═════ AUSZUG ═════
Die Hoffassade wird mit wenigen, gezielten Eingriffen geöffnet und an die Grundrisse angepasst. So wird eine ausreichende Belichtung der Räume bei hohem Wohnkomfort gewährleistet. Die Putzfassaden erhalten ein Wärmedämmverbundsystem mit Holzfaserdämmplatten. Dieses System ist kostengünstiger und bauphysikalisch einfacher herzustellen als eine Innendämmung und führt nicht zu Flächenverlusten in den Wohnungen.

WOHNUNGEN

Die vorhandene Struktur der tragenden Wände soll weitestgehend erhalten werden. Nichttragende Wände können abgebrochen werden. Der behutsame Umgang mit der Tragkonstruktion ermöglich dennoch einen optimalen Wohnungsmix mit 42% 1-Zimmer, 42% 2-Zimmer und 16% 3-Zimmer-Wohnungen. Dabei entsprechen die Wohnungsgrößen weitestgehend der Auslobung. Alle Erdgeschosswohnungen sind barrierefrei erreichbar.
═════ BEREITGESTELLTE DATEN ═════
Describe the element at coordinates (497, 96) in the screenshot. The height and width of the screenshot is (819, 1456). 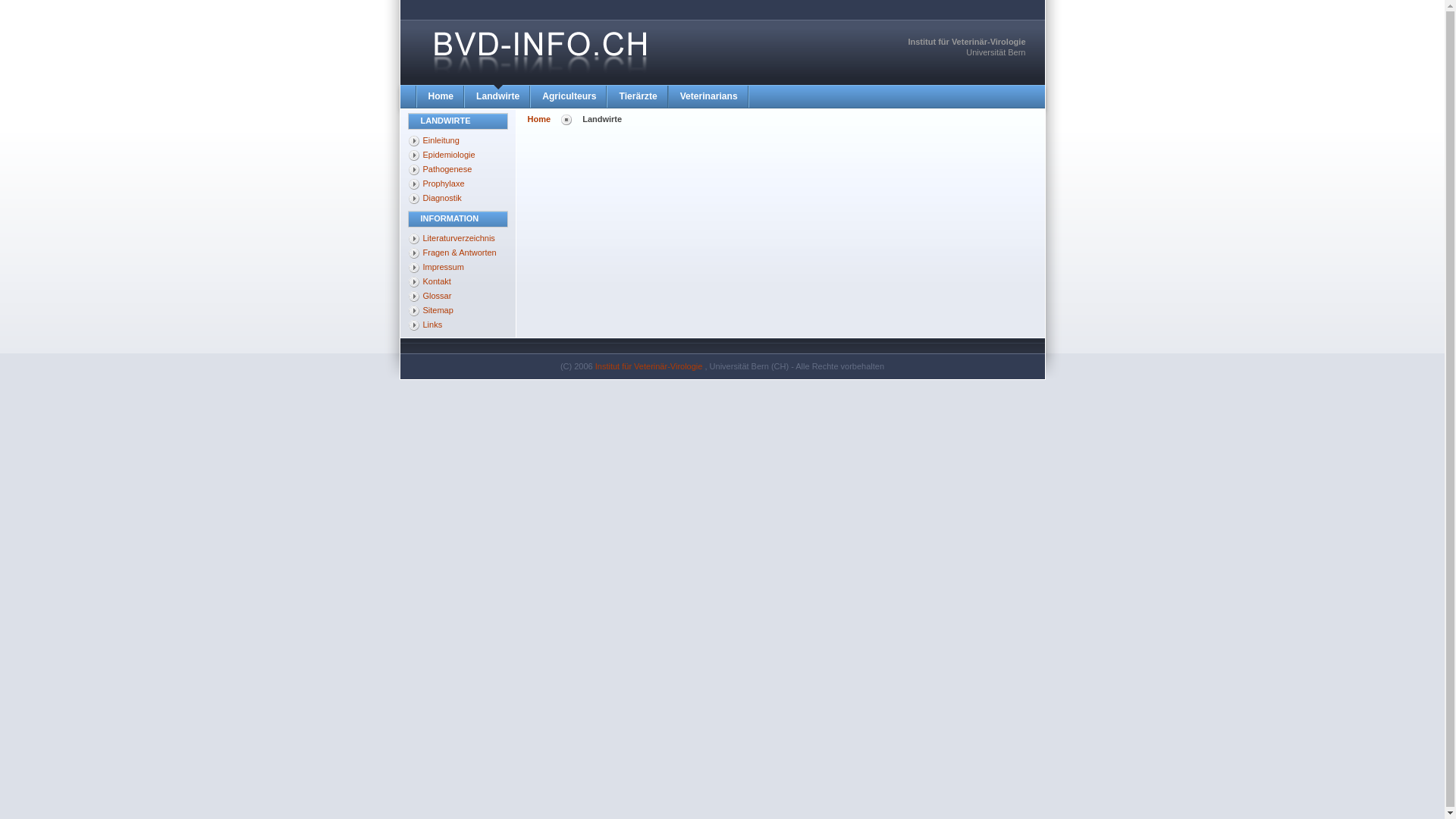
═════
### [HERAUSFORDERUNG 1]
Gib den Auszug über den Umbau erneut wieder, beginnend bei „Die Hoffassade wird“ und endend bei „in den Wohnungen.“, und setze dabei „Mineralwolleplatten“ an die Stelle von „Holzfaserdämmplatten“.
### [HERAUSFORDERUNG 2]
Nenne alle Wohnungstypen, die der Auszug über den Umbau im Wohnungsmix aufführt, jeweils mit ihrem Anteil.

### [VOLLSTÄNDIGE AUSGABE 1]
Die Hoffassade wird mit wenigen, gezielten Eingriffen geöffnet und an die Grundrisse angepasst. So wird eine ausreichende Belichtung der Räume bei hohem Wohnkomfort gewährleistet. Die Putzfassaden erhalten ein Wärmedämmverbundsystem mit Mineralwolleplatten. Dieses System ist kostengünstiger und bauphysikalisch einfacher herzustellen als eine Innendämmung und führt nicht zu Flächenverlusten in den Wohnungen.

### [VOLLSTÄNDIGE AUSGABE 2]
- 1-Zimmer-Wohnungen: 42%
- 2-Zimmer-Wohnungen: 42%
- 3-Zimmer-Wohnungen: 16%